**Data listing**.

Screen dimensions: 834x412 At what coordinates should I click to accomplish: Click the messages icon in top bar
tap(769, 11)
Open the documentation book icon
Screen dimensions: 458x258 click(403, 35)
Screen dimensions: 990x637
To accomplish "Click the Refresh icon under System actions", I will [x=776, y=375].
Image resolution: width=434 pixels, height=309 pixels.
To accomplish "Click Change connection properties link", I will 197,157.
==
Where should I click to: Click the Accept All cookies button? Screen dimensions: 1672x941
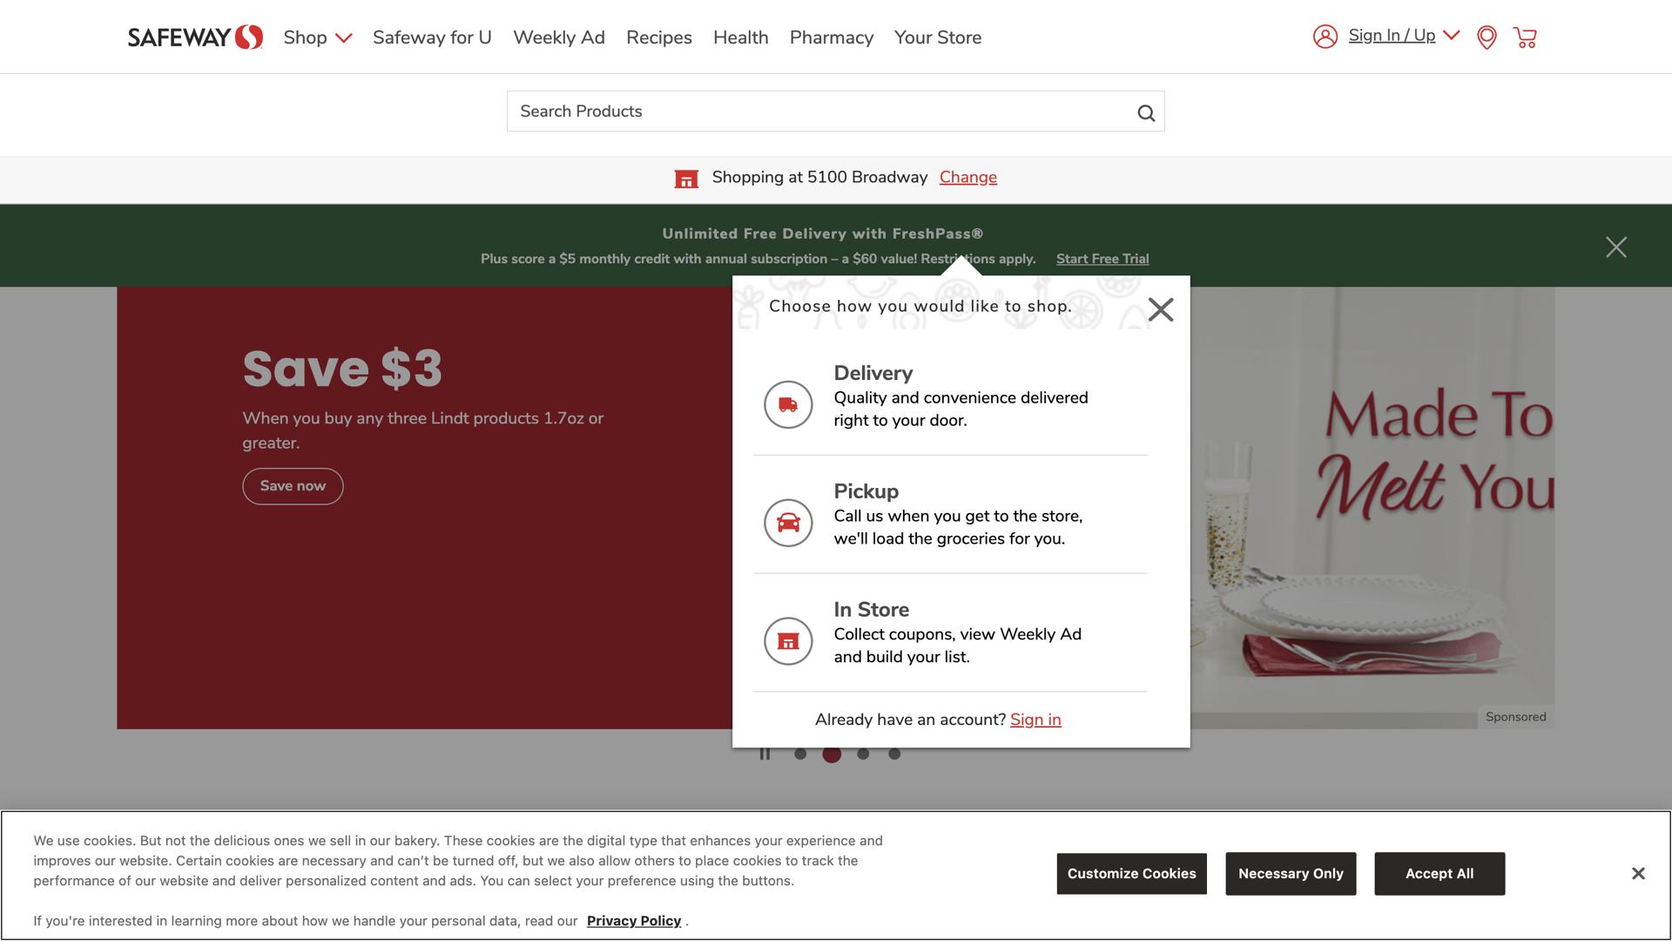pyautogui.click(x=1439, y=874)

**Written task**. Print the lines from the one holding "Screen dimensions: 834x412" to the one holding "I will 197,157.", both included, keeping them identical to the original.

**Solution to this exercise**.
Screen dimensions: 834x412 At what coordinates should I click to accomplish: Click the messages icon in top bar
tap(769, 11)
Open the documentation book icon
Screen dimensions: 458x258 click(403, 35)
Screen dimensions: 990x637
To accomplish "Click the Refresh icon under System actions", I will [x=776, y=375].
Image resolution: width=434 pixels, height=309 pixels.
To accomplish "Click Change connection properties link", I will 197,157.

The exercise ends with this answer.